At least nine people were killed and 2,800 others, including Hezbollah fighters and medics, were injured on Tuesday when the pagers they use to communicate exploded across Lebanon, security sources and the Lebanese Health Minister said.
Lebanon's Information Minister Ziad Makary said the government condemned the detonation of the pagers as an "Israeli aggression." Hezbollah also blamed Israel for the pager blasts and said it would receive "its fair punishment."
A Hezbollah official said, speaking on condition of anonymity that this pagers' detonation was the "biggest security breach" that the group had faced in nearly a year of conflict with Israel.
Israel and Iran-backed Hezbollah have been locked in cross-border warfare since the Gaza war flared last October, in the worst such escalation in years.
Hezbollah on Tuesday confirmed that three people died as a result of the blasts, including two of its fighters. The third victim was a girl, the group said, adding that it would conduct an investigation into the causes of the blasts.
Hezbollah Chief Sayyed Hassan Nasrallah was not hurt in the explosions, the group said.
The wave of explosions lasted about an hour after the initial detonations, which occurred about 3:45 p.m. local time. It was not immediately clear how the devices were detonated.
The Lebanese Foreign Ministry described the explosions as a "dangerous and deliberate Israeli escalation" that it said had been accompanied by Israeli threats to expand the war toward Lebanon on a large scale.
Lebanese internal security forces report that several wireless communication devices detonated across Lebanon, particularly in Beirut's southern suburbs-a Hezbollah stronghold. The pagers that detonated were the newest model to be imported by Hezbollah in recent months, said three security sources.
Lebanoese Health Minister Firass Abiad said 2,800 people were wounded in the explosions and 200 of them were in critical condition. Several of those casualties were Hezbollah fighters who are also the sons of the country's top officials, two security sources told a major media outlet.
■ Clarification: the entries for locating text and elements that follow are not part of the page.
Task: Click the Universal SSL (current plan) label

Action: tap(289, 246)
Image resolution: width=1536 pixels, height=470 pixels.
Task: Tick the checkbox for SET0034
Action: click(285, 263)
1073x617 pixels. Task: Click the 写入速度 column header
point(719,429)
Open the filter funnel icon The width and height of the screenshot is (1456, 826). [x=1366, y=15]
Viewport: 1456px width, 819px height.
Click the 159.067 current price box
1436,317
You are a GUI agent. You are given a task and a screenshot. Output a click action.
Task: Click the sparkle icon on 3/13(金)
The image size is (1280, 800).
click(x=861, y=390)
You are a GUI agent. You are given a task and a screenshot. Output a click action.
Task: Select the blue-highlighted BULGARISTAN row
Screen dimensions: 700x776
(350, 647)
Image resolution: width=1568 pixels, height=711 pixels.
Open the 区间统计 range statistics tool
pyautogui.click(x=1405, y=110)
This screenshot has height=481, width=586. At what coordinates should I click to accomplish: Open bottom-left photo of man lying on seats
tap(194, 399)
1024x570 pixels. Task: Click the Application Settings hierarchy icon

One of the fighters killed was the son of a Hezbollah member of the Lebanese parliament, Ali Ammar, they said. Iran's ambassador to Lebanon, Mojtaba Amani, suffered a "superficial injury" in a pager explosion and is currently under observation in hospital, Iran's semi-official Fars news agency said. There was no word from the Israeli government on the explosions.
In neighboring Syria, 14 were injured "after pagers used by Hezbollah exploded," Britain-based war monitor, the Syrian Observatory for Human Rights, said.
Earlier on Tuesday, Israel announced that it was broadening the aims of the war sparked by the Hamas attacks to include its fight against Hezbollah along its border with Lebanon.
Thus far, all of Israel's objectives have been to defeat Hamas and return the hostages taken during the October 7 Palestinian militant group attacks that started the war.
The Israeli domestic security agency on Tuesday said it had foiled an attempt by Hezbollah to assassinate an ex-senior defense official over the next few days.
The Shin Bet agency, refusing to identify the official, said in a statement it had confiscated an explosive device with a remote detonation system, powered by a mobile phone and a camera, which Hezbollah planned to operate from Lebanon.